TASK BRIEF. Return each line of the records below in which the string "computer" turns up.
[DATA Boundary: Start]
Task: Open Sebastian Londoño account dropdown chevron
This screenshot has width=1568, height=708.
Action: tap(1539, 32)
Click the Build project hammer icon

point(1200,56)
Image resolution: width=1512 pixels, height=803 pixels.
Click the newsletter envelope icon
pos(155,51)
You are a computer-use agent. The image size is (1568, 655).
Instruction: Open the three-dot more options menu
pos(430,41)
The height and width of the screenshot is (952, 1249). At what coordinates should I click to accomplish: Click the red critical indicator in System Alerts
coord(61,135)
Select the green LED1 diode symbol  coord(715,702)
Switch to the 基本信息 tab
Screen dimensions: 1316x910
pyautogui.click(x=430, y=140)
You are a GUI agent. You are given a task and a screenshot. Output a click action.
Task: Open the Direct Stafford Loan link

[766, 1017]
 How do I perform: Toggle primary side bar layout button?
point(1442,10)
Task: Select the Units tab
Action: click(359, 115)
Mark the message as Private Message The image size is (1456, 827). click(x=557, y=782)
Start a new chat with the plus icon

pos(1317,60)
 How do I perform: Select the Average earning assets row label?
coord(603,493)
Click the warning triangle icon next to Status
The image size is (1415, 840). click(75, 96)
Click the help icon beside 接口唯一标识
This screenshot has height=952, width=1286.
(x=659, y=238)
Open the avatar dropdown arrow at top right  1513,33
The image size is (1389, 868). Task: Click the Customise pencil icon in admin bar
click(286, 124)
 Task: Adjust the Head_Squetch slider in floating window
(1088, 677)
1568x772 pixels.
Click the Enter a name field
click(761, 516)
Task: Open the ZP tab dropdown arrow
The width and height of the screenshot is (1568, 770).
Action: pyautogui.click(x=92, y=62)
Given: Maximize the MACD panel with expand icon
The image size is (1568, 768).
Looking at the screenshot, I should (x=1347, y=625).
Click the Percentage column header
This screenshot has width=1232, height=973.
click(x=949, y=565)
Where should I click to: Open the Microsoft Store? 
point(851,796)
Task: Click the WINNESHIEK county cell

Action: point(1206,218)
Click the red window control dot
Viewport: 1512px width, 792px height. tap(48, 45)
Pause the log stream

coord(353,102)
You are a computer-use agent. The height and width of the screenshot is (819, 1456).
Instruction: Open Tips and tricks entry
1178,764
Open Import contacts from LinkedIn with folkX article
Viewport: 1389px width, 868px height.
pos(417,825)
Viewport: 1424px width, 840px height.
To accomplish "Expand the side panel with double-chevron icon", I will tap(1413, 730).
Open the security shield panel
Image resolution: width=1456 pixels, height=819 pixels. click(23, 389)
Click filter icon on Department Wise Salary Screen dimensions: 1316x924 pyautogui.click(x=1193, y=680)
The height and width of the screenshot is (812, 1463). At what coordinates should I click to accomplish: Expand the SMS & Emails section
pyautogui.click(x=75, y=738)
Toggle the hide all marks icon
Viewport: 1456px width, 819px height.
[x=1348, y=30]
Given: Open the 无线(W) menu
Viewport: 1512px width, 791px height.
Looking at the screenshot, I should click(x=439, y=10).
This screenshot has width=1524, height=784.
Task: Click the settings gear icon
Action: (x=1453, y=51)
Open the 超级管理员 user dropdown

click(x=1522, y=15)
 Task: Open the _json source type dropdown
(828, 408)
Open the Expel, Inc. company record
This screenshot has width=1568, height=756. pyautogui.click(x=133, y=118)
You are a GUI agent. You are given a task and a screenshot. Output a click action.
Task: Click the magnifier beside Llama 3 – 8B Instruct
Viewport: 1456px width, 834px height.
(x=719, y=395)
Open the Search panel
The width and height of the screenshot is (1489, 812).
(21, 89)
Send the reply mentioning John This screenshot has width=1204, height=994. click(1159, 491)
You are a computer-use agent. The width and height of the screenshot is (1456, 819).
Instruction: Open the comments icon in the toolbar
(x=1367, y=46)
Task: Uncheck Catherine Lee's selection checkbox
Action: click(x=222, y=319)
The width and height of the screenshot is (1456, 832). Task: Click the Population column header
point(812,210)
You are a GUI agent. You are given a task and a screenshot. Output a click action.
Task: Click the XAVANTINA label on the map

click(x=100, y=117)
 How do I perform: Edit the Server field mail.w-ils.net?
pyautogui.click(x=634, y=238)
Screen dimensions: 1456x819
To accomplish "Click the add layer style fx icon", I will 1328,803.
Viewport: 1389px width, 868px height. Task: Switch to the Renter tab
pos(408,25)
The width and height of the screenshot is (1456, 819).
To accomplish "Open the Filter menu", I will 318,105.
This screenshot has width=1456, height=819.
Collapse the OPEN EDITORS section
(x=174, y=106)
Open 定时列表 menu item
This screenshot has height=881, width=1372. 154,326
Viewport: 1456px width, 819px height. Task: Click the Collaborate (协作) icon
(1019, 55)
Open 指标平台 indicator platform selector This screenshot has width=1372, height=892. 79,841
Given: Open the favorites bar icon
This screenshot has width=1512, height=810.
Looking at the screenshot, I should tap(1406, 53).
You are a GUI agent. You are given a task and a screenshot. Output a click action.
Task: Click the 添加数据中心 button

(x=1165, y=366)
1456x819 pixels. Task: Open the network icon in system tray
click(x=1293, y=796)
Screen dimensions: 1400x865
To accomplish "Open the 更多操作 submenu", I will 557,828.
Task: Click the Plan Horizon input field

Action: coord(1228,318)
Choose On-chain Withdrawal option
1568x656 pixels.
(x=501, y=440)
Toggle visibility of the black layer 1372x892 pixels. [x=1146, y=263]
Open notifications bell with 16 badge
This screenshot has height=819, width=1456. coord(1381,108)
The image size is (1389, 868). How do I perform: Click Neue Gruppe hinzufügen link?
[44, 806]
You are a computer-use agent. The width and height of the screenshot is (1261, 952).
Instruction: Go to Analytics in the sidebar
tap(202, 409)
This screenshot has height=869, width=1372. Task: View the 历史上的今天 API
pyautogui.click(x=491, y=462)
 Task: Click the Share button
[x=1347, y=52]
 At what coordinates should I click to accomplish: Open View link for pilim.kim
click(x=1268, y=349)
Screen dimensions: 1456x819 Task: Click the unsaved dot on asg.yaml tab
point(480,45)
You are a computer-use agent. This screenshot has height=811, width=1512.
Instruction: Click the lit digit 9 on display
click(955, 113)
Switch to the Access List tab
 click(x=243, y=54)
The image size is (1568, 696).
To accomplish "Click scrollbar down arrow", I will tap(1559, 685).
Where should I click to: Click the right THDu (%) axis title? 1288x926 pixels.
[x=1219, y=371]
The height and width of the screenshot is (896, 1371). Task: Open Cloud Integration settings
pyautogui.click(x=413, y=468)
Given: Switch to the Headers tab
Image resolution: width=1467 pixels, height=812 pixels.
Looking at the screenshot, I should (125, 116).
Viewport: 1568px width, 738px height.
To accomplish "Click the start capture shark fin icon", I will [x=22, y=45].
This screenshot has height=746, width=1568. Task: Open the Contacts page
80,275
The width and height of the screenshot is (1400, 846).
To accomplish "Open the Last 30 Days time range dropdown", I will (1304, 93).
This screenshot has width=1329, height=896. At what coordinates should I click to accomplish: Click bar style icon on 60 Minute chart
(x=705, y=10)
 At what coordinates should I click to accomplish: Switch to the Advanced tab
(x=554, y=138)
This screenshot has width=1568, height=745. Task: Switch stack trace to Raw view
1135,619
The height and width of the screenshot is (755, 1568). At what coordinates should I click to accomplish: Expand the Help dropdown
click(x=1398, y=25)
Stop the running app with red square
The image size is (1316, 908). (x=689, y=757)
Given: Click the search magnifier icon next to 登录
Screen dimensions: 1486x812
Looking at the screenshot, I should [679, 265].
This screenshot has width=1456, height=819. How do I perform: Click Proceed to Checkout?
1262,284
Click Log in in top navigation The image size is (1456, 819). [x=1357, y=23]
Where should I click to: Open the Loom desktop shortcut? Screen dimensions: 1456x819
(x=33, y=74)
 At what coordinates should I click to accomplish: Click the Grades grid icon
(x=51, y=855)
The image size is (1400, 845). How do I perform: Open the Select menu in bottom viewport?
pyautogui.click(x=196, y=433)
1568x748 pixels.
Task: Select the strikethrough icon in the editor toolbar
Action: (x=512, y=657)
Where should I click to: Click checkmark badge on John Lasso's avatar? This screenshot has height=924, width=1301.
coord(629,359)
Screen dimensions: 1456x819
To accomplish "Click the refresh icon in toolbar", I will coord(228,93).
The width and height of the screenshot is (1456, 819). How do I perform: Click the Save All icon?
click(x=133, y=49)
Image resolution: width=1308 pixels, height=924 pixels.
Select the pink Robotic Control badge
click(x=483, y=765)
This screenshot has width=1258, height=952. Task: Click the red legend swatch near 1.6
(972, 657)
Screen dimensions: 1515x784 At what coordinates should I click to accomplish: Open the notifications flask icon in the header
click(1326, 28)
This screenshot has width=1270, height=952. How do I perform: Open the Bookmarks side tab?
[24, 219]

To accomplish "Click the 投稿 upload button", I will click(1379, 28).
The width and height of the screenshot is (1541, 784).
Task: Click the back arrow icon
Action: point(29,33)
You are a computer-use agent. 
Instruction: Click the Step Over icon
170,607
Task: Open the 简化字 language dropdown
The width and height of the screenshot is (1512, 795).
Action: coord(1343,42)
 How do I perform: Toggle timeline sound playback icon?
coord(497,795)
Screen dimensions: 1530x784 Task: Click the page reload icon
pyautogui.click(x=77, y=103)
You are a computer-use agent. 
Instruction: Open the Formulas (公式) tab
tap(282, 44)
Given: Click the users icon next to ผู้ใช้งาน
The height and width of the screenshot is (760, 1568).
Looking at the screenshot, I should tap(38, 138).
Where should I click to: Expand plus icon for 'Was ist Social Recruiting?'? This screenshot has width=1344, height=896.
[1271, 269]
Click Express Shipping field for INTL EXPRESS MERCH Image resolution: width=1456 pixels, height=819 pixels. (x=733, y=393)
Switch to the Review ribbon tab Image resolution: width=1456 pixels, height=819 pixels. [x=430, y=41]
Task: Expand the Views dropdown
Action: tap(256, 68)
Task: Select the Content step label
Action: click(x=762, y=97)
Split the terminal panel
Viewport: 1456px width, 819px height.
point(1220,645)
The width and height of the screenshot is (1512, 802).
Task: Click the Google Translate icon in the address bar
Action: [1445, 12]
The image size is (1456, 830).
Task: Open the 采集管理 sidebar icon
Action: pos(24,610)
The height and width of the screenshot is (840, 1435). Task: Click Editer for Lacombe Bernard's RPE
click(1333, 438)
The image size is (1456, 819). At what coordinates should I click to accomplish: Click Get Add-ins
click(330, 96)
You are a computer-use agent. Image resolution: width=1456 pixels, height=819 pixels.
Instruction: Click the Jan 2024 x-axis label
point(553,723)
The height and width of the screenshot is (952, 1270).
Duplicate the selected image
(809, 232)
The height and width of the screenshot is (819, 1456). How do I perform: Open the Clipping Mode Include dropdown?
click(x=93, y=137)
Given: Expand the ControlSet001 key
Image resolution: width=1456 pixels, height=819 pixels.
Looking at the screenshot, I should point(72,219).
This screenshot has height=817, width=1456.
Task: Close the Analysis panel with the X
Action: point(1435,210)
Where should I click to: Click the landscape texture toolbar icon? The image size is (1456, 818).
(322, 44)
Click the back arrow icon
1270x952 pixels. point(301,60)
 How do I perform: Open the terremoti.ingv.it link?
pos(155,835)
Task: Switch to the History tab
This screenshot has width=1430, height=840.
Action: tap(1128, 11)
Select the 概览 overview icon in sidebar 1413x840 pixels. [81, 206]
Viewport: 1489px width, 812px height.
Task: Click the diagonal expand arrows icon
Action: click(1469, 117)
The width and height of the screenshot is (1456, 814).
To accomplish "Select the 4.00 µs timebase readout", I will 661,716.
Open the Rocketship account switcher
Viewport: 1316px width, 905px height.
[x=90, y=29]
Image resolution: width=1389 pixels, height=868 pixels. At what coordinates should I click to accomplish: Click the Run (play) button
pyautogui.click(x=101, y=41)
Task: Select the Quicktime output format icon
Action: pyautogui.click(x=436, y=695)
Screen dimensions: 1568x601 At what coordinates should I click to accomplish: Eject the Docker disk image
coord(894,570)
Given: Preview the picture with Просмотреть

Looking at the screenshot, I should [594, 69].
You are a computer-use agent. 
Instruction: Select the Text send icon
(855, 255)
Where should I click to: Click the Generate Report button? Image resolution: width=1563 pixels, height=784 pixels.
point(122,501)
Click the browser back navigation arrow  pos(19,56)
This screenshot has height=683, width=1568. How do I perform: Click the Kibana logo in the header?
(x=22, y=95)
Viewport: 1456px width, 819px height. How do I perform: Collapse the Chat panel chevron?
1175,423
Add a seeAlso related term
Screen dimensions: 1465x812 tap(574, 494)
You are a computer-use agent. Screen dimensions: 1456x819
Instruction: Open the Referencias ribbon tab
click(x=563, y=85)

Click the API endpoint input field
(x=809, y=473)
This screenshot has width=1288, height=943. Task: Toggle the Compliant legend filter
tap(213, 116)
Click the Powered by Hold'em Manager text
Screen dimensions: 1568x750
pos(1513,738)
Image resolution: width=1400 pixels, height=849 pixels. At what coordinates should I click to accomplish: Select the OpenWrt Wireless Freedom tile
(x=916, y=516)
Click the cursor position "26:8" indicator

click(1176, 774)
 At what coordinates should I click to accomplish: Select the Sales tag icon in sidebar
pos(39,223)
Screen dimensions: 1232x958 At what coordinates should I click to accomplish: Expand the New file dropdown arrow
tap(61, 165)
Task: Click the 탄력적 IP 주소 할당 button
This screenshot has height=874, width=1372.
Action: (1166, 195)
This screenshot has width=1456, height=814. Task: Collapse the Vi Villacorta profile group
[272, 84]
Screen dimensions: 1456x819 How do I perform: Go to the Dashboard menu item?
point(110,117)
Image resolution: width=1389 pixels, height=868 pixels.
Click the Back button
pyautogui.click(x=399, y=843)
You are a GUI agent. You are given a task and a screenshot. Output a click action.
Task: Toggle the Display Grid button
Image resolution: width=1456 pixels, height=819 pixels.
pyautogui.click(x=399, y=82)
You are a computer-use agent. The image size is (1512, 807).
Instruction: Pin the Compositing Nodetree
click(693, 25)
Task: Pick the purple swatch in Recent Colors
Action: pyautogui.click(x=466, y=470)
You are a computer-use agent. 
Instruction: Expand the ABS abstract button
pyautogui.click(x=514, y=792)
[DATA Boundary: End]
OUTPUT FOR THIS EXERCISE.
You are a computer-use agent. The image size is (1568, 655).
You are a computer-use agent. The height and width of the screenshot is (819, 1456).
You are a computer-use agent. The width and height of the screenshot is (1456, 819).
You are a computer-use agent. The width and height of the screenshot is (1261, 952).
You are a computer-use agent. This screenshot has height=811, width=1512.
You are a computer-use agent. 
You are a computer-use agent. 
You are a computer-use agent. Image resolution: width=1456 pixels, height=819 pixels.
You are a computer-use agent. 
You are a computer-use agent. Screen dimensions: 1456x819
You are a computer-use agent. The image size is (1512, 807).
You are a computer-use agent. 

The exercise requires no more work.